Collected data entries
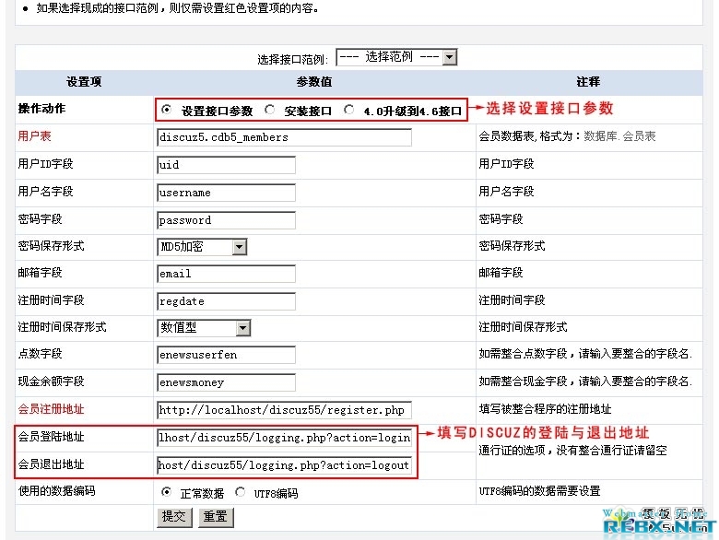Focus the 现金余额字段 enewsmoney input box
Viewport: 719px width, 540px height.
coord(226,382)
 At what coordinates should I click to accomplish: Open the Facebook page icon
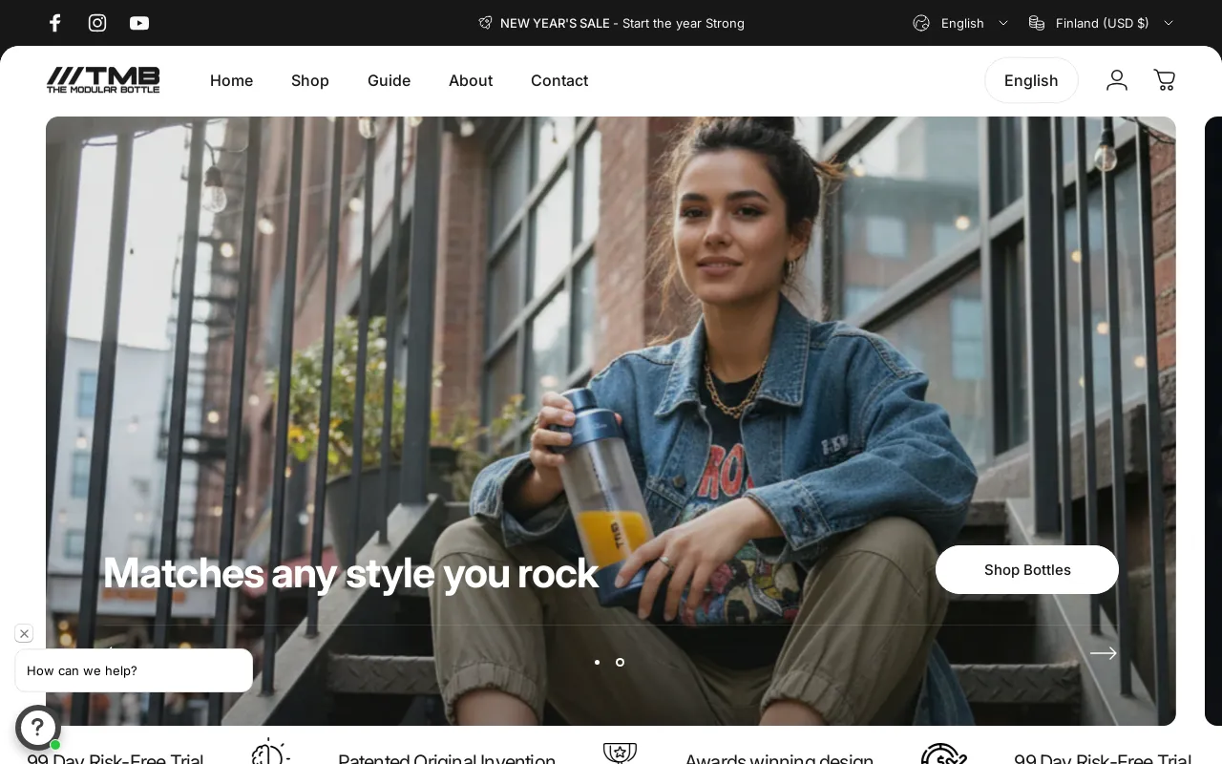coord(55,23)
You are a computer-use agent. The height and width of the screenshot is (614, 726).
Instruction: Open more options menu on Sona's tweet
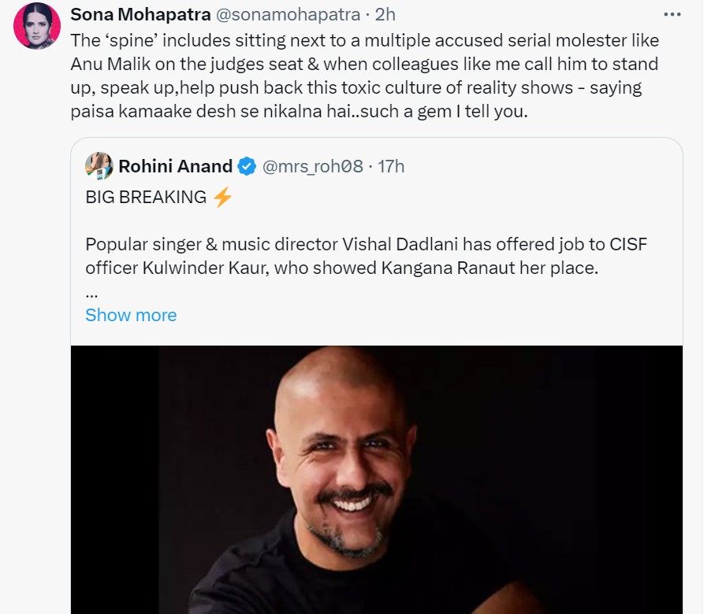(672, 14)
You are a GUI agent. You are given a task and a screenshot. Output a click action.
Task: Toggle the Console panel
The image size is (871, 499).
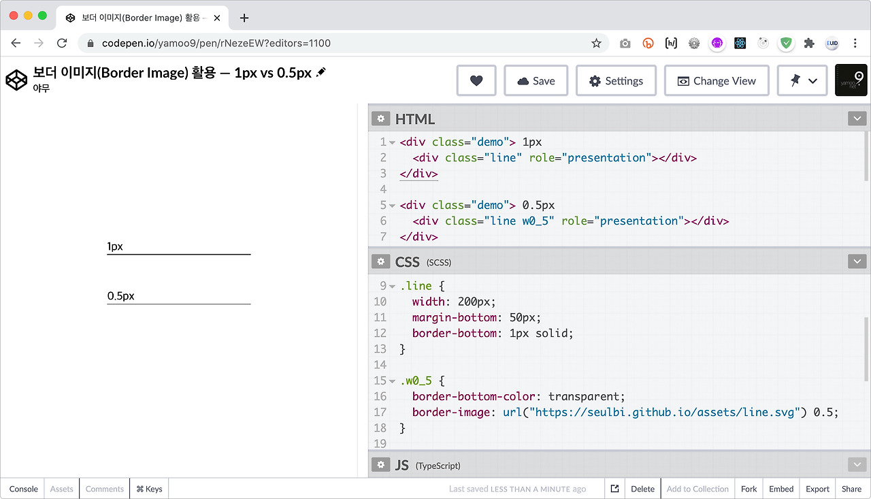point(24,489)
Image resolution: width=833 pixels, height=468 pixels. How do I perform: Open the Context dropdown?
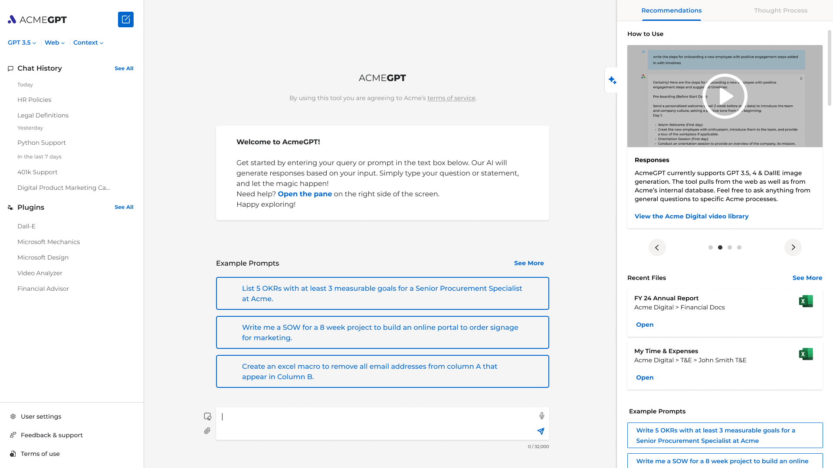[88, 42]
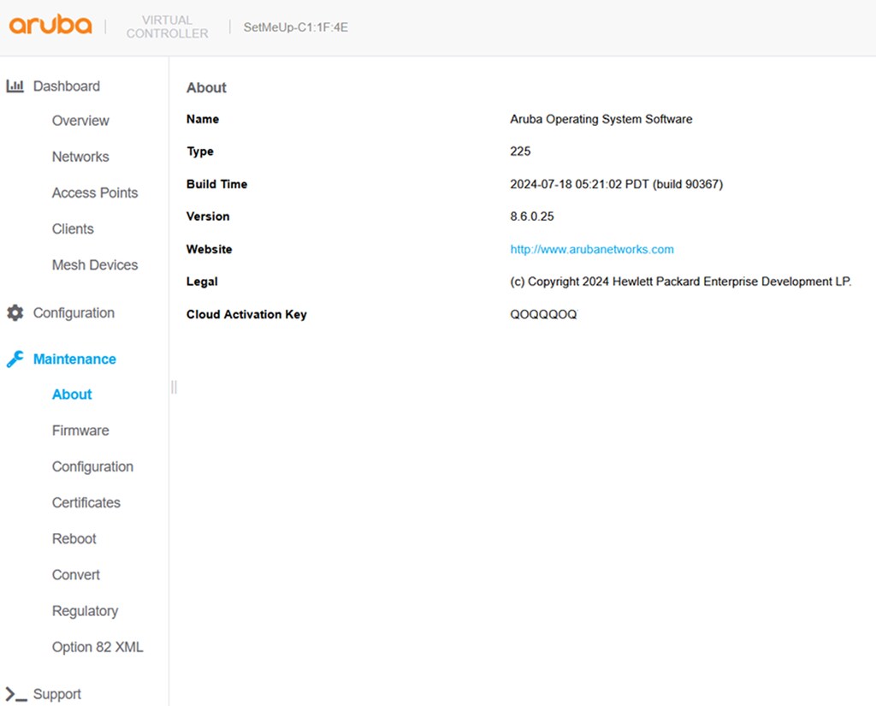Expand the Configuration main section

point(74,313)
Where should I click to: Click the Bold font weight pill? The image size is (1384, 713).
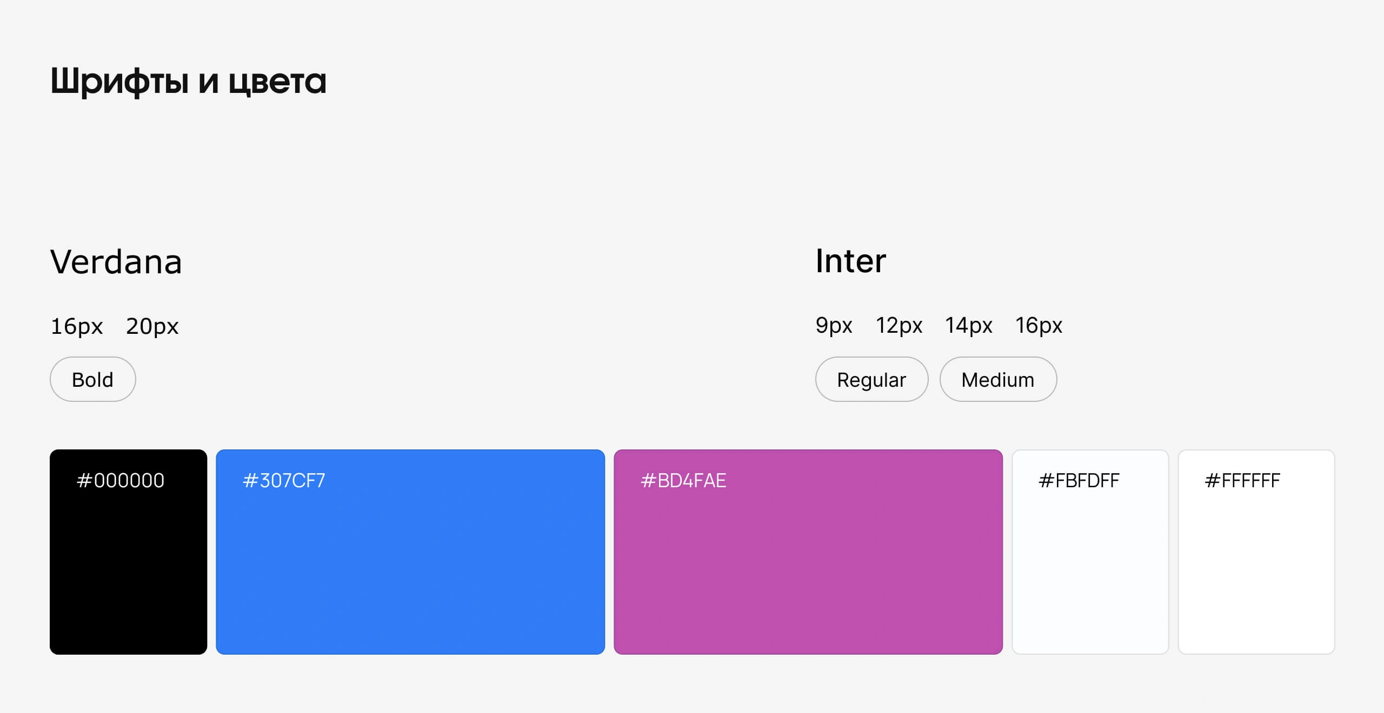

_WORK INSTRUCTIONS_.
Please go through the data above and copy each line that has the word "screenshot".

_RESULT FOR THIS EXERCISE_.
You are a computer-use agent. The height and width of the screenshot is (614, 726).
You are a GUI agent. You are given a task and a screenshot. Output a click action.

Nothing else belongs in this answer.